This week, I recorded a message for one of the most radical Western companies funding climate crisis activism. I spoke to them about these two realities. Five years ago, perhaps even a year ago, they would have politely—or not so politely—shown us the door. But not now. My colleague was told the presentation was “magical,” information about funding a new global movement was shared with over 100 staff members, and a personal letter from me will be delivered by hand to the company’s founder, whose funds run into the hundreds of millions of dollars.

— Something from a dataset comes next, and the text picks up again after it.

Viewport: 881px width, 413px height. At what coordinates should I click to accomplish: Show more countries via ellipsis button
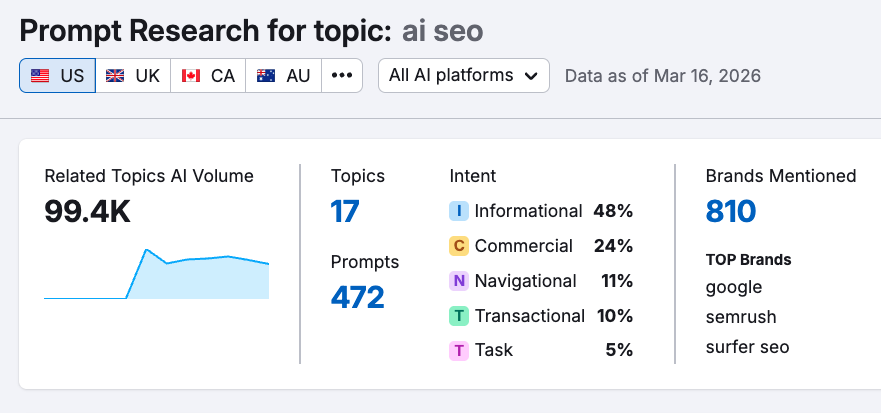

At the same time, Just Stop Oil announced it would no longer engage in civil resistance. The media response has been significant, but none of it has focused on what really matters. I was sent a series of questions by Justin Rowlatt, the BBC environment correspondent. I replied to him with three main points. First, it is the evolution of a deep culture of respect, service, and trust that took us from three people in a room with a few quid to a household name, with thousands of arrests and millions of pounds in financial support, all within a year. Equally significant has been the unprecedented battering we have received, resulting in hundreds of people being imprisoned, many on multi-year sentences, including nearly all the key organisers. Nothing like this has happened to an open, nonviolent organisation in this country since the Napoleonic Wars.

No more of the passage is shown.